# Are VRE day and week passes valid for all lines or use one?



## Cal (Jul 13, 2021)

Would like to use this service throughout the week (starting tomorrow) but don’t want to buy a pass and realize it’s only available on one line. I didn’t see a clarification on the website, downloading the app now.


----------



## McIntyre2K7 (Jul 13, 2021)

This is from the VRE's Website.

*Seven-Day Pass*

Good for unlimited travel for seven consecutive calendar days from activation within the zones indicated


----------



## Cal (Jul 13, 2021)

Pretty annoying for it to qualify for one line then. Oh well


----------



## McIntyre2K7 (Jul 13, 2021)

I wonder if you can ride both lines if one of the zones you select is either zone 1 or 2 and the other one is between zone 3-6. For example since Quantico (Red) and Board Run(Blue) are in the same zones(6). Maybe leave Quantico and ride to Union Station. Then change at Union Station and ride it to Board Run.


----------



## neroden (Jul 14, 2021)

This is a standard zone system. If you include zone 1/2 and one of the other zones, you can use both lines. If you don't include zone 1/2, you can't change trains between the two lines, since the transfer points are in zones 1/2.


----------



## Mystic River Dragon (Jul 15, 2021)

Enjoy every minute of your time on VRE—one of the best commuter rails there is.

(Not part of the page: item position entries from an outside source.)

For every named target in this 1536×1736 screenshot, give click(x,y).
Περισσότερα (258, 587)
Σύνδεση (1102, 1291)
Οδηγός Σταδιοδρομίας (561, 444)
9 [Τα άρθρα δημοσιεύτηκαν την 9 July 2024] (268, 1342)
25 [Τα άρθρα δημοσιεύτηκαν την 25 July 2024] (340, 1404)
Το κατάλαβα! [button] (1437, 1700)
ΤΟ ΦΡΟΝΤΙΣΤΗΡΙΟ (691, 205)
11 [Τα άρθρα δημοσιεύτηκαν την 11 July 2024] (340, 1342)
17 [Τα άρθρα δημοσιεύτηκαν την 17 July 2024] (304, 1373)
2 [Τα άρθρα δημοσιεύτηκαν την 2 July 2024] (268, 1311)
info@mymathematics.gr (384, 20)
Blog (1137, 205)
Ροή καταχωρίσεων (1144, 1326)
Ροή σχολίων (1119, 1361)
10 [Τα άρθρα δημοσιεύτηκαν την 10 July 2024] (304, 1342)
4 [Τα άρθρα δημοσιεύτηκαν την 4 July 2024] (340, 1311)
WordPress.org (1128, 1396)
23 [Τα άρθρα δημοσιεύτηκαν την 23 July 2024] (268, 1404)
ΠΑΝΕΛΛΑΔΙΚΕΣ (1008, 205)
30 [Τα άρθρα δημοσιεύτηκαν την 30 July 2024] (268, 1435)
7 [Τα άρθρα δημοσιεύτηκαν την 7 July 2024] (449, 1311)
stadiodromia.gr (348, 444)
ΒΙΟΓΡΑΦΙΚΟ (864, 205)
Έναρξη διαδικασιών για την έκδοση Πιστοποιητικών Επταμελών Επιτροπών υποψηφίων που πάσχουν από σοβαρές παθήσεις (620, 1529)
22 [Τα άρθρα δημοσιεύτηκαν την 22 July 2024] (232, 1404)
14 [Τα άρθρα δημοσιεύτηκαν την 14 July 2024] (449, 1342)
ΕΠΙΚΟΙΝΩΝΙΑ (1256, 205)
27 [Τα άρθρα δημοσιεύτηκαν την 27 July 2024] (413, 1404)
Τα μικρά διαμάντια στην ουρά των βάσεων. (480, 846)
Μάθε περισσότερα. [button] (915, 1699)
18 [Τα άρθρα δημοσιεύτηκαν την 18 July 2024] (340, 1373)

Beautiful trains, excellent conductors, polite passengers. At least that has been my experience and hope it will be yours, too.


----------



## railiner (Jul 15, 2021)

Mystic River Dragon said:


> Beautiful trains, excellent conductors, polite passengers. At least that has been my experience and hope it will be yours, too.


Nice. I think my new "home road", Tri-Rail, is likewise, even though the cars I wouldn't quite consider "beautiful", they are fine for their function...


----------



## GiantsFan (Jul 26, 2021)

Mystic River Dragon said:


> Enjoy every minute of your time on VRE—one of the best commuter rails there is.
> 
> Beautiful trains, excellent conductors, polite passengers. At least that has been my experience and hope it will be yours, too.



I don’t know if I’d call those galley cars beautiful. We have them on caltrain and … they’re solidly okay at best, and they don’t ride very well. The bombardier cars are more comfortable.


----------



## Cal (Jul 26, 2021)

GiantsFan said:


> I don’t know if I’d call those galley cars beautiful. We have them on caltrain and … they’re solidly okay at best, and they don’t ride very well. The bombardier cars are more comfortable.


I have to agree. And their schedule, unfortunately, was not fitting our schedule. You couldn’t leave Fredericksburg past 8 AM to go to Washington. To get best commuter rail in my book there must be frequent (or at least semi-frequent) service all day.


----------



## west point (Jul 26, 2021)

Build the new Long bridge extra 2 Main tracks and you will probably get the service that is lacking now ! This route has the potential to really add more passengers for both VRE and Amtrak once the bridge is in service..


----------